> WHAT TO WORK ON
Can you write out all of the data below line for line, changing nothing?

> DATA PROVIDED

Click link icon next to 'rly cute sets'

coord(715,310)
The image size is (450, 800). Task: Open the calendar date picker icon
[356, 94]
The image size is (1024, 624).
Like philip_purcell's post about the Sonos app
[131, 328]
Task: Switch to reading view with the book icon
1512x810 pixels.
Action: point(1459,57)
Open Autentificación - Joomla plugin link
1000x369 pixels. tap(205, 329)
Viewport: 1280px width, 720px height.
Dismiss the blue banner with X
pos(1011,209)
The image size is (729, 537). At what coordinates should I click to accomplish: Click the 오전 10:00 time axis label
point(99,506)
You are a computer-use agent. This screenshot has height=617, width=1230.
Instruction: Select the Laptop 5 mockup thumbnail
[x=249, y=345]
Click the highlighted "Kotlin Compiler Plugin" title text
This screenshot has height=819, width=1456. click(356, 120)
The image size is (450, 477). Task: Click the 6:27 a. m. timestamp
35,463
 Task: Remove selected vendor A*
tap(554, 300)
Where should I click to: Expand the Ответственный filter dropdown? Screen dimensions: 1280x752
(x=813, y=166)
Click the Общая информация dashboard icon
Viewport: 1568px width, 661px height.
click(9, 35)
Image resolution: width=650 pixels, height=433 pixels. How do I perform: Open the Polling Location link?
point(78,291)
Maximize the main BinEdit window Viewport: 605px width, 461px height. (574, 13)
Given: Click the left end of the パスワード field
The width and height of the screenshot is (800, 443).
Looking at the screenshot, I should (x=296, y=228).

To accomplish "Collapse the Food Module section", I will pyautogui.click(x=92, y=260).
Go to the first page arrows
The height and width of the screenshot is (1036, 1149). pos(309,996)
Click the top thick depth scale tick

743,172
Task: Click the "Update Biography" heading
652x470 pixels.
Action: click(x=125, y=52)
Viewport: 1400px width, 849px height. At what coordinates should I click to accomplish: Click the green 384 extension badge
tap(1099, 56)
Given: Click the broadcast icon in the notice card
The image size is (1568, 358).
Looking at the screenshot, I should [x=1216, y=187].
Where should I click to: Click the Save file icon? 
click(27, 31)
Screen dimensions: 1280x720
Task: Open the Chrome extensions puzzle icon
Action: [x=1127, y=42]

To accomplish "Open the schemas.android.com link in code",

> FINISHED EXERCISE
Click link icon next to 'rly cute sets'

coord(715,310)
The image size is (450, 800). Task: Open the calendar date picker icon
[356, 94]
The image size is (1024, 624).
Like philip_purcell's post about the Sonos app
[131, 328]
Task: Switch to reading view with the book icon
1512x810 pixels.
Action: point(1459,57)
Open Autentificación - Joomla plugin link
1000x369 pixels. tap(205, 329)
Viewport: 1280px width, 720px height.
Dismiss the blue banner with X
pos(1011,209)
The image size is (729, 537). At what coordinates should I click to accomplish: Click the 오전 10:00 time axis label
point(99,506)
You are a computer-use agent. This screenshot has height=617, width=1230.
Instruction: Select the Laptop 5 mockup thumbnail
[x=249, y=345]
Click the highlighted "Kotlin Compiler Plugin" title text
This screenshot has height=819, width=1456. click(356, 120)
The image size is (450, 477). Task: Click the 6:27 a. m. timestamp
35,463
 Task: Remove selected vendor A*
tap(554, 300)
Where should I click to: Expand the Ответственный filter dropdown? Screen dimensions: 1280x752
(x=813, y=166)
Click the Общая информация dashboard icon
Viewport: 1568px width, 661px height.
click(9, 35)
Image resolution: width=650 pixels, height=433 pixels. How do I perform: Open the Polling Location link?
point(78,291)
Maximize the main BinEdit window Viewport: 605px width, 461px height. (574, 13)
Given: Click the left end of the パスワード field
The width and height of the screenshot is (800, 443).
Looking at the screenshot, I should (x=296, y=228).

To accomplish "Collapse the Food Module section", I will pyautogui.click(x=92, y=260).
Go to the first page arrows
The height and width of the screenshot is (1036, 1149). pos(309,996)
Click the top thick depth scale tick

743,172
Task: Click the "Update Biography" heading
652x470 pixels.
Action: click(x=125, y=52)
Viewport: 1400px width, 849px height. At what coordinates should I click to accomplish: Click the green 384 extension badge
tap(1099, 56)
Given: Click the broadcast icon in the notice card
The image size is (1568, 358).
Looking at the screenshot, I should [x=1216, y=187].
Where should I click to: Click the Save file icon? 
click(27, 31)
Screen dimensions: 1280x720
Task: Open the Chrome extensions puzzle icon
Action: [x=1127, y=42]

To accomplish "Open the schemas.android.com link in code",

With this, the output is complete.